Saint Who?
Saints Who Lost Loved Ones
Blessed Jeanne Marie de Maille
Religious († 1414)Feast: March 28
When Baroness Jeanne Marie de Maille was a girl, her prayers saved a neighbor, a little boy named Robert, from drowning. Later, the two were married in a match arranged by Jeanne’s grandfather. Jeanne and Robert committed to living as brother and sister. They adopted three orphaned children, and their home became a place of mercy and goodness.

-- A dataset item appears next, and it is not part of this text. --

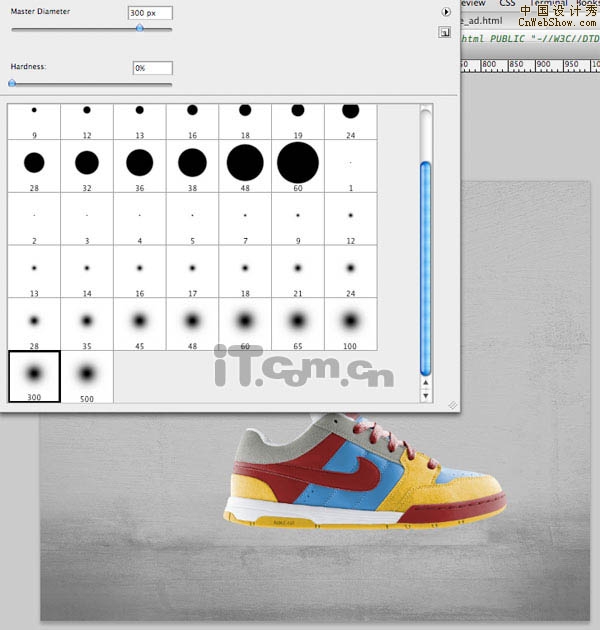Focus the Hardness 0% input field
Screen dimensions: 600x630
pos(152,68)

When Robert was captured during the Hundred Years’ War, Jeanne labored to produce his ransom, which took more time than his captors seemed inclined to wait. Robert escaped when, as he told it, the Virgin Mary herself appeared to break his chains. The grateful couple intensified their prayer, and increased their charity. When Robert died, his family were angry at Jeanne, blaming her for depleting the family estates. She was driven away. Eventually she went home to her mother, who taught her to support herself by mixing medicines.
Jeanne’s family, however, pressured her to remarry. So she left home again. The years that followed saw her surrender, guided in prayer, every possible source of financial security. At times she was homeless, and forced to sleep among stray dogs. In her late fifties, she settled near a Franciscan church in Tours. She became a Franciscan tertiary, visited prisoners, and taught catechism to young children. The final years of her life, it said, were devoted to prayer for the end of the Western Schism (the period from 1378 to 1417 when there was more than one claimant to the papacy). Jeanne died at eighty-two.
Merciful Father, through the prayers of Blessed Jeanne, increase our compassion for the homeless and prisoners.